Second, it is worth noting that the *Admonition’s correlative exposition and many of its technical concerns seem to concentrate in the second song text.Footnote 88 This may be purely coincidental, although it may be meaningful for understanding how verse albums were compiled. If the first song-text was understood as a model, the second song text could be a later composition that in seeking to elaborate on its admonitory theme, reveals, in turn, intellectual concerns particular to its own time and place. Considering that “Jing Zhi” is the first song by King Cheng in the Zhou Gong zhi qinwu, and that “Xishuai” 蟋蟀 is the clear climactic focus of the Qiye, these poems we know from the Odes probably enjoyed a special status in the community that produced the manuscripts. The directionality of their relationship to the transmitted Odes is hard to know. Were odes with a prominent role in verse albums more easily inscribed in memory and thus ultimately better preserved in the Mao Odes? Or does the placement of known odes within verse albums merely reflect their prominence as members of a fixed Odes collection? Whatever the directionality, material in the first song of the *Admonition might also have enjoyed a special status—or, perhaps, it existed previously as an anonymous collection of complaints that could apply to any bad ruler,Footnote 89 and was only given a historical context, identity, author-figure, and the two-movement structure known in “Mulberry tendrils” by later editors.
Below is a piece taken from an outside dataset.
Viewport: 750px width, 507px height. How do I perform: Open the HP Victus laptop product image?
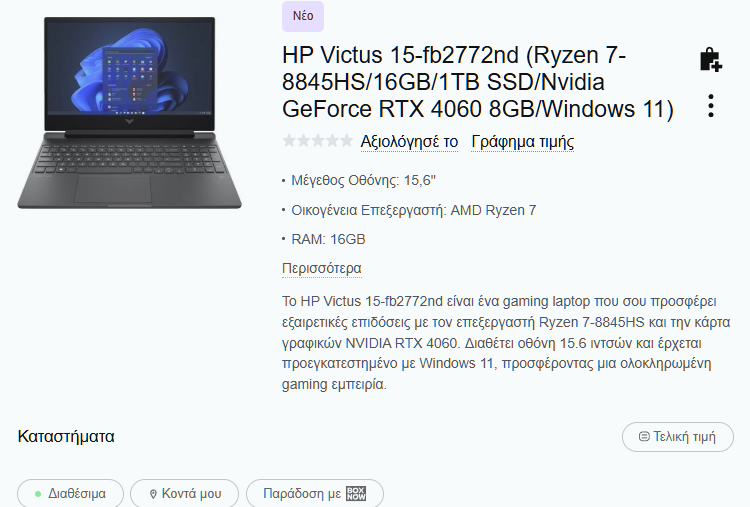click(129, 113)
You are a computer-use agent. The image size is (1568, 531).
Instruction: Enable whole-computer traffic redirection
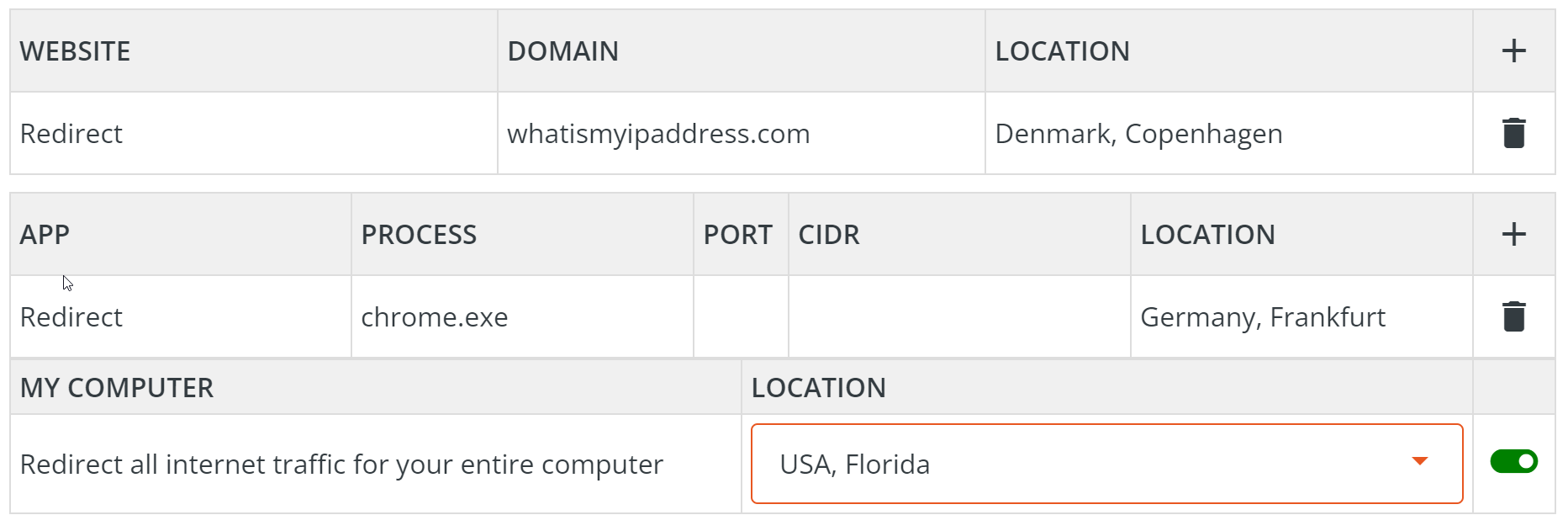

Finally, while it is undoubtedly the case that many of the texts we know from the canon must have been especially revered in the Warring States, the relative fixity and significance of those texts within certain communities may still have been a matter of contention that paratextual embedment sought to resolve, perhaps in tandem with the elaboration and compilation of like materials. The degree of organization in verse albums is different from what we see in the closed canons of the Han, but the impulse may be largely the same. The preface of the *Admonition would thus have sought both to contextualize its attached song-texts and emphasize their significance by attributing their creation to an authoritative figure. I see no reason to doubt that these collections of verse convincingly resembled collections of like material. However, if, for example, all of the unknown verses in the Qi ye were composed primarily to provide a context for the making/performance of “Xi shuai,” then the term “paratext,” strictly speaking, still applies, but is perhaps a blunt instrument for treating the complex, multilaminate structures that accrete in manuscript culture over generations of transmission.
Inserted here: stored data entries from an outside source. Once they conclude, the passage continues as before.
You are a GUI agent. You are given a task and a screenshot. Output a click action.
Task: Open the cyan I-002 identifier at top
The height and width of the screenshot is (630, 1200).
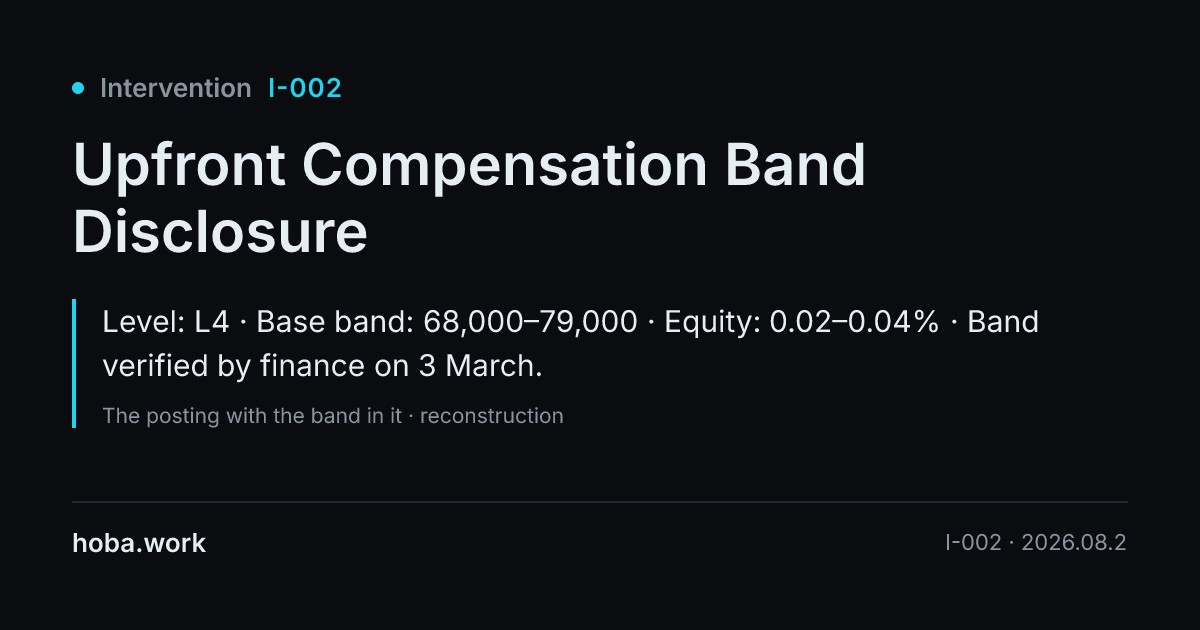[x=305, y=88]
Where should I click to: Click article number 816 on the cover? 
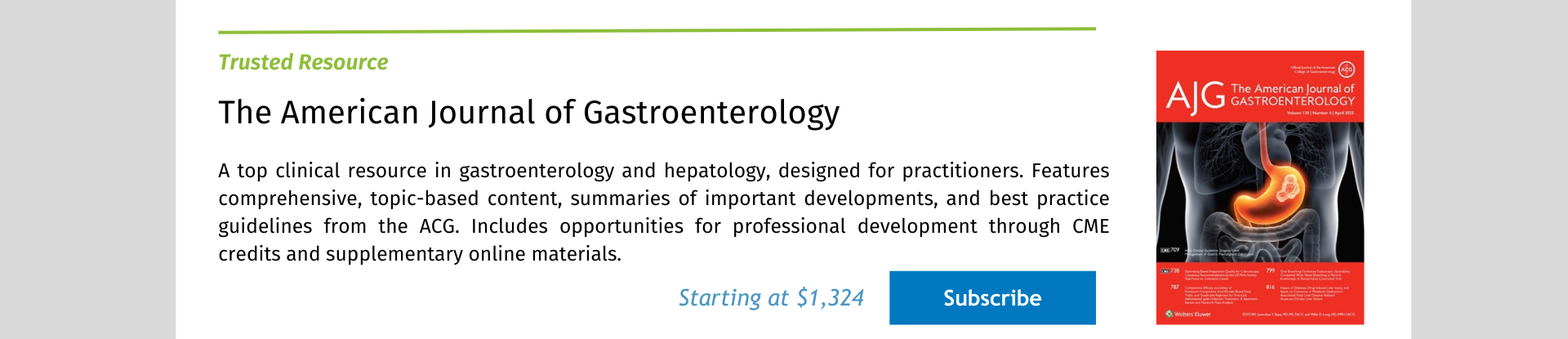click(1270, 288)
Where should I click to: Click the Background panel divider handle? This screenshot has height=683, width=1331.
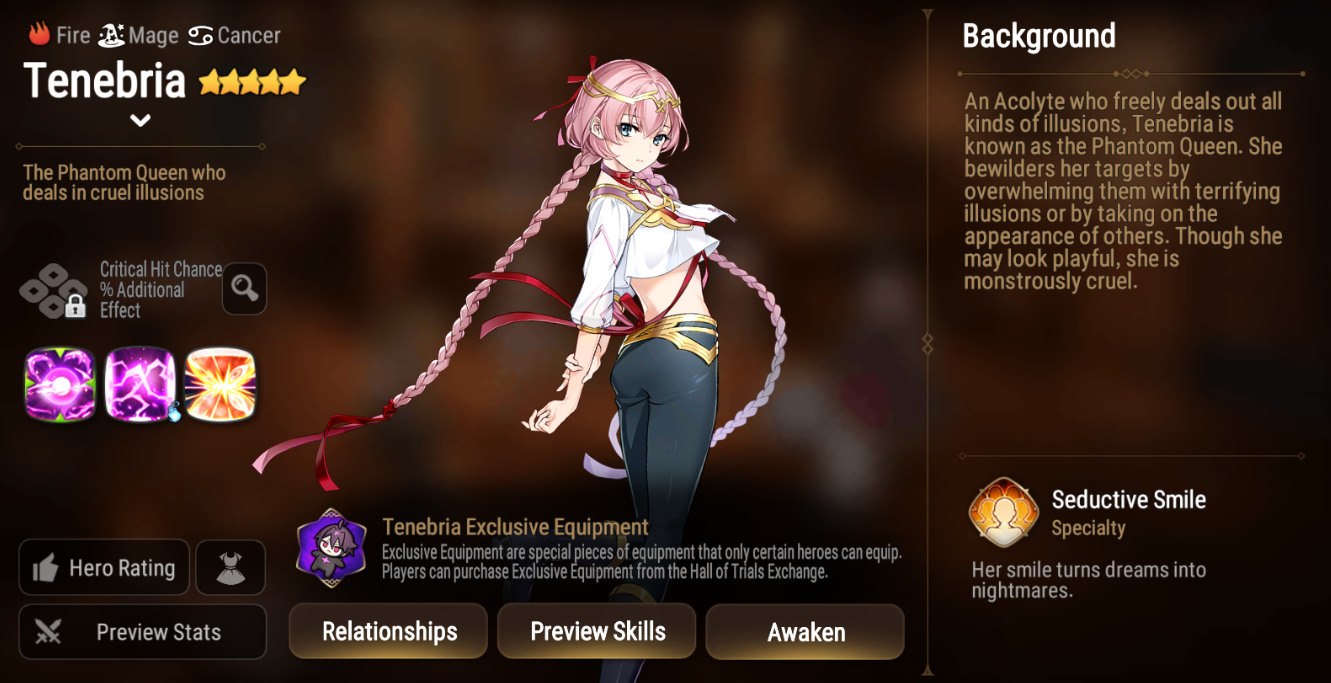(x=927, y=345)
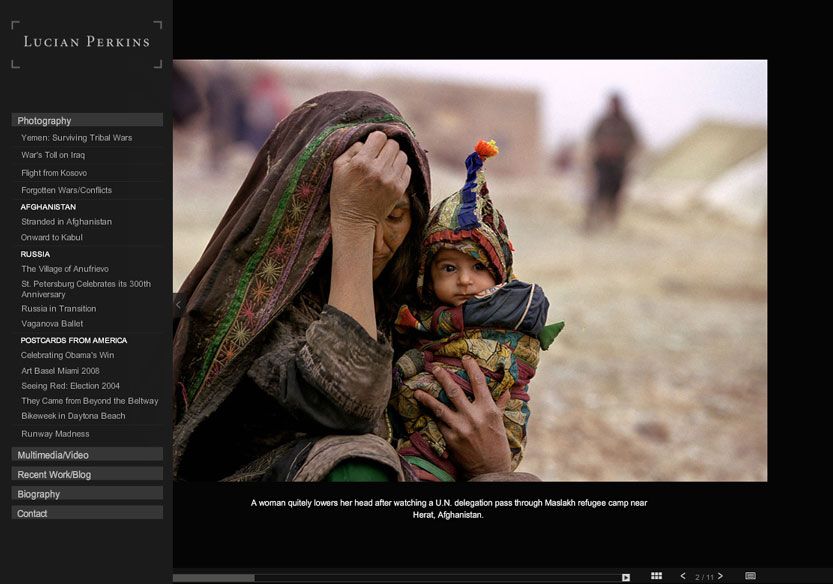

Considering that selective forces of transmission eventually cast the *Admonition aside, its preservation in the Tsinghua corpus affords us an opportunity to learn from its transmissive failure. Perhaps it overstepped the bounds deemed appropriate in imperial times, or, with so many texts in early China contending to transmit Rui Liangfu’s authentic words, perhaps it lost out to texts that better fit the forms and conventions that made canonical literature as we know it.